A pan-genome data structure induced by pooled sequencing facilitates variant mining in heterogeneous germplasm

Mol Breed. 2022 Jun 25;42(7):36. doi: 10.1007/s11032-022-01308-6. eCollection 2022 Jul.

Abstract

Valuable genetic variation lies unused in gene banks due to the difficulty of exploiting heterogeneous germplasm accessions. Advances in molecular breeding, including transgenics and genome editing, present the opportunity to exploit hidden sequence variation directly. Here we describe the pan-genome data structure induced by whole-genome sequencing of pooled individuals from wild populations of Patellifolia spp., a source of disease resistance genes for the related crop species sugar beet (Beta vulgaris).
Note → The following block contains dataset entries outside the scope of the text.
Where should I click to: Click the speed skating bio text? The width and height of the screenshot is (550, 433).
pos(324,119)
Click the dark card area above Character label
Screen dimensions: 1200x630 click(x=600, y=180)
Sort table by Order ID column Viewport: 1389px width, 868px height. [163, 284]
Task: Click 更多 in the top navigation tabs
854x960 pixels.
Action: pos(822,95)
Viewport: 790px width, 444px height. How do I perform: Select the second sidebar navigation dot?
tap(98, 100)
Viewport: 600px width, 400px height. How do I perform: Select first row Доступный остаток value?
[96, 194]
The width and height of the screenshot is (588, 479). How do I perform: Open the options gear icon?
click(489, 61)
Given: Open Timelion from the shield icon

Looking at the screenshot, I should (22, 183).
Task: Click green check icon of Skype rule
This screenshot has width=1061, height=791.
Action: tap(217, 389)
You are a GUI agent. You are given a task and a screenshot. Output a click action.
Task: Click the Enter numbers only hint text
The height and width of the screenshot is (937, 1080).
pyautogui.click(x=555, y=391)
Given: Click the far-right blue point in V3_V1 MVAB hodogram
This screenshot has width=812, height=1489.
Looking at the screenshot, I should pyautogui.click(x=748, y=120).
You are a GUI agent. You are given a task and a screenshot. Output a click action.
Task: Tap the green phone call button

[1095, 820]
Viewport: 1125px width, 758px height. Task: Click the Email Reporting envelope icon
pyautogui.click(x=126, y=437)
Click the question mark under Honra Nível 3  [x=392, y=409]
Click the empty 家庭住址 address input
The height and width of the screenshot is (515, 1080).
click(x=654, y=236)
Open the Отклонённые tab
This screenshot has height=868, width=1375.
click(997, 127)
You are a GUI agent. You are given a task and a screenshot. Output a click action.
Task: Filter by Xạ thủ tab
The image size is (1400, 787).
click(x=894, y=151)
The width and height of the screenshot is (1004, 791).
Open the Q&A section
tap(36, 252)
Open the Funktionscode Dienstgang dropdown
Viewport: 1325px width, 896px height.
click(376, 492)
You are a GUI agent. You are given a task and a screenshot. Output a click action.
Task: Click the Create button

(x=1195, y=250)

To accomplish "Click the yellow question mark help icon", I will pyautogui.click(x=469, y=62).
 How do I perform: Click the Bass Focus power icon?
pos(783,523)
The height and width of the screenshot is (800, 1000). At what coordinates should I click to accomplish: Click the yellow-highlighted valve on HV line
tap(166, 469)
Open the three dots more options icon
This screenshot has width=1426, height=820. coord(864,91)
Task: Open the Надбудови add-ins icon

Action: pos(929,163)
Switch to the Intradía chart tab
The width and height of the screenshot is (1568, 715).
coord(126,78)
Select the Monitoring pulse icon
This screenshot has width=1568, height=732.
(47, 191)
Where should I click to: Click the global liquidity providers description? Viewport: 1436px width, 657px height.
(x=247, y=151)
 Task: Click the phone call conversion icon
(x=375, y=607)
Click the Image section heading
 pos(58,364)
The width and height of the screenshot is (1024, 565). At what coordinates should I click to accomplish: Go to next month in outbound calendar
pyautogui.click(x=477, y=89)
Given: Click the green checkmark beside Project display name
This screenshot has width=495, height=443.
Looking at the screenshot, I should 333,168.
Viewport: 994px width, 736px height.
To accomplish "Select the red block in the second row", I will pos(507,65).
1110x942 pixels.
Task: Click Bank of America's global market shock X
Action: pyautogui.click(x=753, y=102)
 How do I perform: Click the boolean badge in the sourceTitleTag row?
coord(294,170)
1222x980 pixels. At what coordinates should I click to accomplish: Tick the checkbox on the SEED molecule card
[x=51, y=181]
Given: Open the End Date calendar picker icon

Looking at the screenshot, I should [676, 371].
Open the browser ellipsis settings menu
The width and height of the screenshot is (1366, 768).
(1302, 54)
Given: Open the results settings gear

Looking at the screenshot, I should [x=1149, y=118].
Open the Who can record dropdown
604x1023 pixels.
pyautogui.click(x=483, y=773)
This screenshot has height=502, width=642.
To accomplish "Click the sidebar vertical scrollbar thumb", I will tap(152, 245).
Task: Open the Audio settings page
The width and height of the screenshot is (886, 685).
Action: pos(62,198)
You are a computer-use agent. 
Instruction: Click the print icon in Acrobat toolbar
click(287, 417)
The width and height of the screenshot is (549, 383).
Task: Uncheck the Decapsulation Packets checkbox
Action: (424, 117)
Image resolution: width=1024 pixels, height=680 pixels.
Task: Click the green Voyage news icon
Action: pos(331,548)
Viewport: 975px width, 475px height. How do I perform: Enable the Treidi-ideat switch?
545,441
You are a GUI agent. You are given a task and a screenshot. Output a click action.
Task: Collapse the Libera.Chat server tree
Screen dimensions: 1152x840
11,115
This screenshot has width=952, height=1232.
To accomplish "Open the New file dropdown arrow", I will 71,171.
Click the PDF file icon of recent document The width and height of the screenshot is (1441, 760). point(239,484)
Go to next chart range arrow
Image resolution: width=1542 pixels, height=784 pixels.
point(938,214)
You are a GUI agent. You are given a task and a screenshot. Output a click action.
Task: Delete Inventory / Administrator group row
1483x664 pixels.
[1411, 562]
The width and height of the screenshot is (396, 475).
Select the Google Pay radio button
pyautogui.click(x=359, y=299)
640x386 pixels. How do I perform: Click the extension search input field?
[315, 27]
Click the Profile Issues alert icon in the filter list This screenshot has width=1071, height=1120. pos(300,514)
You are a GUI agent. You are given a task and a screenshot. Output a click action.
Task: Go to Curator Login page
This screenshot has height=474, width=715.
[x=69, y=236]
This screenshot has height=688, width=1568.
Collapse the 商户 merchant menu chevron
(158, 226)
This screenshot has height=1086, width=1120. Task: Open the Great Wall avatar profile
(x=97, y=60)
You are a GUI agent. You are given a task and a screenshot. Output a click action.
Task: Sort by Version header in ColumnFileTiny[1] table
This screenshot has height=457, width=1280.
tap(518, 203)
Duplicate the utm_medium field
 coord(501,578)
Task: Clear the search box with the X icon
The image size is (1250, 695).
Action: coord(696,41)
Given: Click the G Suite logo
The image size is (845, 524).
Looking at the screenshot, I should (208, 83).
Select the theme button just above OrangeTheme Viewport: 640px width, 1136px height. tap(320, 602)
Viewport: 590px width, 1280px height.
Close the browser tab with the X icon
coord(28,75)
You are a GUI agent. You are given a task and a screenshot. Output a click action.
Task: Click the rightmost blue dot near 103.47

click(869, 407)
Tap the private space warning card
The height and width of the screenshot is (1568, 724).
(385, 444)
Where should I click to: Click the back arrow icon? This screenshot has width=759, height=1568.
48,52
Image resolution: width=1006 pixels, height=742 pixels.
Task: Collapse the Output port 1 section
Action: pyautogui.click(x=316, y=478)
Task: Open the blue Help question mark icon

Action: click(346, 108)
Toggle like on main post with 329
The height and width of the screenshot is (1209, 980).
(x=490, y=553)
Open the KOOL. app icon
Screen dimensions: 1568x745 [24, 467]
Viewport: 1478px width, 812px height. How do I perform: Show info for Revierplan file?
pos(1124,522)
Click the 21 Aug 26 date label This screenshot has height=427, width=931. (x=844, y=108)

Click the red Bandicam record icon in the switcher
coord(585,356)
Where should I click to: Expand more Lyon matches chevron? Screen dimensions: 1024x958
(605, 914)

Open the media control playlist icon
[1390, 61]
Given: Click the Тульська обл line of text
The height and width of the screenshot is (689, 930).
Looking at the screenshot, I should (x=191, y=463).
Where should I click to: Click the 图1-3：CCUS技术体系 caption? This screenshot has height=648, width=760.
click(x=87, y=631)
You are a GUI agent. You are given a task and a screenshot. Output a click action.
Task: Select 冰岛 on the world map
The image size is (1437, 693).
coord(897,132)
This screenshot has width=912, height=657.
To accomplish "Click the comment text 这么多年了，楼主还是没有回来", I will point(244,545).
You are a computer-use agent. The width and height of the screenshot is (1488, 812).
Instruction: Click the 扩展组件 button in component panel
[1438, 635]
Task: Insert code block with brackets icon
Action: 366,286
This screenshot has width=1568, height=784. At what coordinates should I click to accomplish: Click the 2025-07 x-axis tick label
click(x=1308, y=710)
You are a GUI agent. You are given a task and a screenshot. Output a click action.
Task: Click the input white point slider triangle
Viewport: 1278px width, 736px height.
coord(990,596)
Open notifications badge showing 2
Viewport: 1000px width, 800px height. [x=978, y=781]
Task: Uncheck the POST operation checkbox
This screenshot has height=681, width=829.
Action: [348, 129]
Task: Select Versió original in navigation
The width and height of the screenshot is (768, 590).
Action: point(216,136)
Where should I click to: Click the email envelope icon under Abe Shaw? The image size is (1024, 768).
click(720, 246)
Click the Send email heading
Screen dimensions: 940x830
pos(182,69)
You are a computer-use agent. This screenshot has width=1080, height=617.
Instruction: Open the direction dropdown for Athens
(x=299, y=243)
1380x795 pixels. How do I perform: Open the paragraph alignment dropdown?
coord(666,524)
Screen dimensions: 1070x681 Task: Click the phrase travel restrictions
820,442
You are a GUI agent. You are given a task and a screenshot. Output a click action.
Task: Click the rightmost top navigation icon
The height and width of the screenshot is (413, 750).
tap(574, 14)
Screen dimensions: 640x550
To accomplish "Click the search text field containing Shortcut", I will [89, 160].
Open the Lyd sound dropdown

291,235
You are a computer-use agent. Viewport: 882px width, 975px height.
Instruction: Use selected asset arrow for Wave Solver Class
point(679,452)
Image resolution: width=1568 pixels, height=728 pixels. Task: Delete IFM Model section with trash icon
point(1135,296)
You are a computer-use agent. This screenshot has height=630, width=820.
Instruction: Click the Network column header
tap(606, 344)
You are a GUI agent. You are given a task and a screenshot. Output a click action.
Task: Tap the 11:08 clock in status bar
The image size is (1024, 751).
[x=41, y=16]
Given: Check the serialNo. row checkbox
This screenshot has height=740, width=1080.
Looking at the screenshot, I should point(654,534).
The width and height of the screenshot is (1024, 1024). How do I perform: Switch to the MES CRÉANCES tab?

We represent the pan-genome as a map of reads from pooled sequencing of a heterogeneous population sample to a reference genome, plus a BLAST data base of the mapped reads. We show that this basic data structure can be queried by reference genome position or homology to identify sequence variants present in the wild relative, at genes of agronomic interest in the crop, a process known as allele or variant mining. Further we demonstrate the possibility of cataloging variants in all Patellifolia genomic regions that have corresponding single copy orthologous regions in sugar beet. The data structure, termed a "pooled read archive," can be produced, altered, and queried using standard tools to facilitate discovery of agronomically-important sequence variation.

Supplementary information: The online version contains supplementary material available at 10.1007/s11032-022-01308-6.

Keywords: Bioinformatics; Crop wild relatives; Domestication; Genome editing; Haplotype; Phasing; Sequence variant.